Uno tiene la sensación de que la Almería que disfruté cuando era niño parecía una ciudad más acogedora, más habitable que la de ahora, donde la gente tenía más tiempo para perder el tiempo. Era una ciudad más pequeña, como un pueblo grande, donde casi todo el mundo se conocía y donde casi todo se compartía. Dormíamos hasta con las puertas de las casas abiertas, porque la verdad, tampoco había mucho que llevarse.
Entonces, éramos aún la verdadera Costa del Sol y nos dolió mucho que Málaga se apoderara de ese nombre porque aquí teníamos más sol que ellos. Hoteles no teníamos muchos, esa es la verdad, pero fondas, teníamos hasta una calle que se llamaba de las Posadas. Teníamos hasta una playa con agua caliente, la que salía de la Central Térmica del Zapillo, con un letrero bien claro y bien grande donde ponía: ‘Prohibido bañarse’, y cuanto más grande ponían el letrero, más nos gustaba a nosotros bañarnos allí. Pero nos dejaron sin Costa del Sol y nosotros, para consolarnos, nos inventamos otro eslogan que decía: “Almería, donde el sol pasa el invierno”. Y si Málaga anunciaba su título en los reportajes del Nodo, con el glamur de los extranjeros y de su jet-set, nosotros, para no ser menos, exhibíamos el nuestro en los carrillos de las pipas y los caramelos que se instalaban delante de la puerta de los cines. El sol pasaba el invierno con nosotros todos los años, pero los turistas extranjeros se iban a Benidorm y a Torremolinos, porque llegar a Almería era una odisea. Se llevaron la Costa del Sol, se llevaron el turismo, y se llevaron los cruceros, y aquí nos quedamos con el barco de Melilla. Casi todos teníamos un amigo que conocía a un camarero que trabajaba en el barco de Melilla, el mismo que nos trajo el primer reloj que tuvimos, el primer radio cassette, las bolas de queso holandés, el Whisky y las latas de mantequilla.

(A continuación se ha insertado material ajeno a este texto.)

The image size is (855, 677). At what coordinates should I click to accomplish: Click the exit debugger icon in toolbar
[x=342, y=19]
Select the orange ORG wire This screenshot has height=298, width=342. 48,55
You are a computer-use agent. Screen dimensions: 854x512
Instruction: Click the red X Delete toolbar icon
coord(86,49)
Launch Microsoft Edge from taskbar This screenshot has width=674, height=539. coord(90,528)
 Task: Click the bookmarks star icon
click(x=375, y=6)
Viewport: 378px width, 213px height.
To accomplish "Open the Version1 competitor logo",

Teníamos un perfume oficial que nos caracterizaba, el de la Celulosa, que el viento repartía de forma generosa: si soplaba el Levante el olor de la fábrica llegaba hasta el Cañarete, y se era Poniente no había quien viviera en el Alquián. Cuando no era el humo de la Celulosa el que perfumaba nuestras calles era el carro del basurero, que por donde pasaba iba dejando huella de su presencia, o los coches de caballos cargados de turistas que iban dejando su rastro de espléndidas boñigas. “Mantenga limpia España”, nos repetían con aquel eslogan que se puso de moda en los años sesenta, mientras nuestra humilde flota de barrenderos navegaba calle por calle con sus modestas escobar de esparto y sus carrillos de lata.
En aquella época, todavía éramos una potencia en el mineral. Nos sobraba tanto que teníamos un barrio entero con las casas pintadas de polvillo rojo, y si se metía el viento del Este teníamos polvo hasta en la Alcazaba. Pero entonces no éramos tan delicados como ahora, no sabíamos lo que era una alergia y cuando nos invadía el mineral de hierro nos sacudíamos el polvo, tosíamos dos veces y seguíamos jugando a la pelota.
Teníamos el plató natural más rico de Europa y a los grandes actores del cine rodando en nuestros paisajes, pero carecíamos de un simple laboratorio donde pasar después las filmaciones diarias, nos faltaba la infraestructura para que el cine se quedara para siempre. Cuando empezaron a flaquear los rodajes seguimos mirando al turismo como tabla de salvación mientras miles de almerienses cruzaban la frontera en busca de trabajo. Aquella Almería era tan diferente que pensábamos que poniendo pegatinas en los coches ya íbamos a ganar la batalla. Quién no le colocó al automóvil aquel eslogan de ‘En Almería no serás un extraño’ o el de ‘Almería, tierra madre de la vida padre’, mientras el turismo seguía pasando de largo.